One month later (it took a while to sort everything out), she's doing really well clinically, and her blood work looks great (ALT 44, AST 22, TBili 0.2, ALP still normal, Phos now normal at 2.9). The hepatic pathologist recommended that I keep her on D-penacillamine for at least 9 months total even though her ALT is now normal because of how high her copper levels were, but that I might be able to start weaning it at about the 6 month mark.

So my question: Given the potential sulfonamide side effects, I'm wondering if I could try reducing weaning the d-penacillamine faster than this in the hopes that Xiao Yao San is potentiating the effects and healing. Any thoughts or experience with this? Are the herbs, antioxidants and diet potentially enough on their own?
Replies
by naturevet
April 27, 2024
Lisa, what a great case. You've assessed and done everything perfectly! Well done!
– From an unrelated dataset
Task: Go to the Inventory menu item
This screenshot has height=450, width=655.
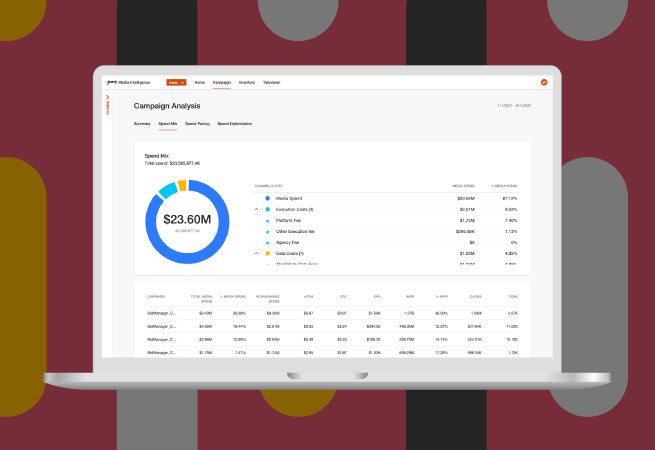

Most overt copper storage disease seems to be characterized by Shao Yang disharmony. This dog presented with classic Liver Blood deficiency (causing a Wood Earth disharmony). I would bet a lot of the improvements are due to Xiao Yao San. The arteriolar dilation, lymphocytic plasmacytic cell population and the microgranulomas smack of endothelial dysfunction and likely secondary microvascular dysplasia, which you have addressed with Xiao Yao San. The fall aggravation is also classic for Liver Blood deficiency.

Since everything points as much to that as the primary pathology as to copper storage disease, I would guess you'd be able to wean off the chelation much faster. I'd be tempted to start finding the lowest required dose of penicillamine even now. My guess is that if you continue the herbs, diet and supplements, the liver enzymes will stay tamed

If you do go in that direction, please let us know how things go. Meanwhile, thank you so much for sharing your inspiring case!